My water heater has a mind of it's own. While on propane, it will take sometimes three resets to get it to stay lit when we first get there. Then occasionally during the night it will try to fire up and trips the reset. I understand the hard start at first, but it's no fun waking up to cold water. Tried wire connections but no luck. Any suggestions????


----------



## wolfwood (Sep 19, 2005)

w8n4rut said:


> My water heater has a mind of it's own. While on propane, it will take sometimes three resets to get it to stay lit when we first get there. Then occasionally during the night it will try to fire up and trips the reset. I understand the hard start at first, but it's no fun waking up to cold water. Tried wire connections but no luck. Any suggestions????

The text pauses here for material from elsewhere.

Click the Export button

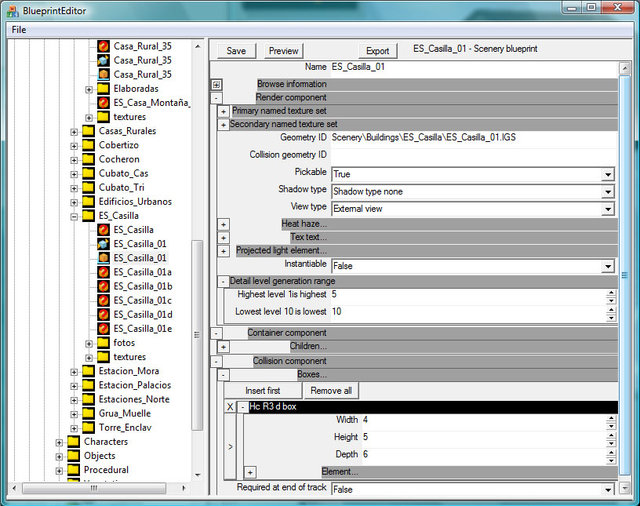[x=377, y=51]
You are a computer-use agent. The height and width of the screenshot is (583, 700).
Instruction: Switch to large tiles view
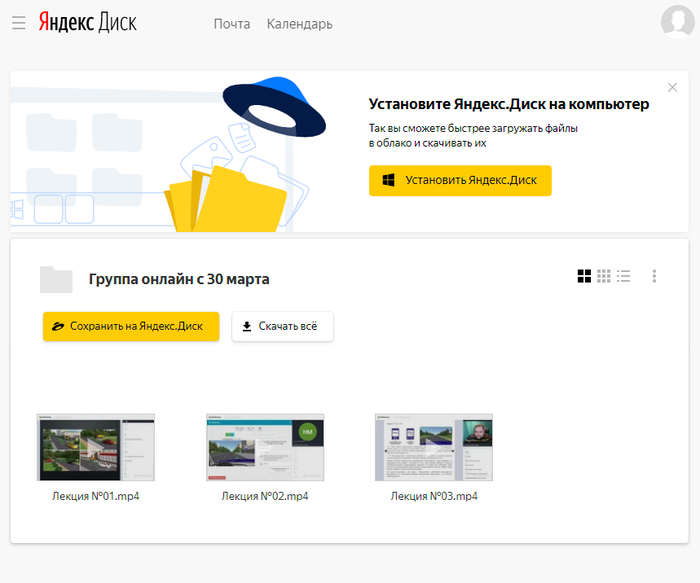click(x=584, y=276)
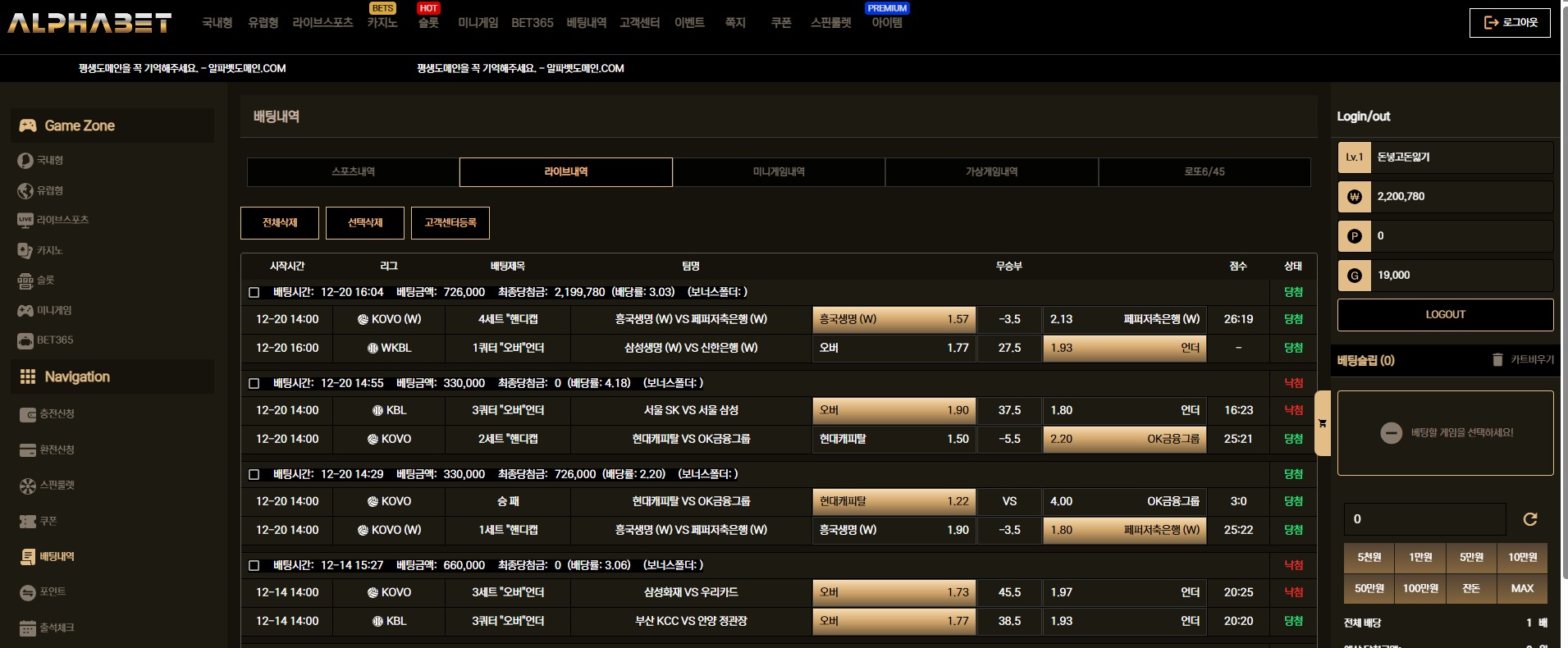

I've never needed hot water in the middle of the night.....so the heater is never on then. We fire our's up when we first get to camp - then turn it off....then turn it on about 15 minutes before we want to use it (especially if we're using propane). Coffee is ALWAYS made (and enjoyed) before morning showers happen, so the heater can be turned on when the coffee pot is turned off...allowing plenty of time for the water to heat up while not wasting either propane or electricity.


----------



## johnp (Mar 15, 2004)

The spark igniter is also the flame sensor try bending it a little more into the flame or see if the bracket is a little loose. Either one can cause it to do that.

John


----------



## w8n4rut (Mar 1, 2007)

johnp2000 said:


> The spark igniter is also the flame sensor try bending it a little more into the flame or see if the bracket is a little loose. Either one can cause it to do that.
> 
> John


I'll give it a try when it warms up.

Thanks


----------



## tdvffjohn (Mar 10, 2005)

I assume you mean the weather







if you mean the heater, you might burn your finger.


----------



## prankster (Dec 20, 2007)

hot fingers!!!


----------



## Scrib (Jun 28, 2005)

Mine was giving me fits on one trip, and I had to close the air tube down just a smidge - then it stayed lit just fine.

Good luck!


----------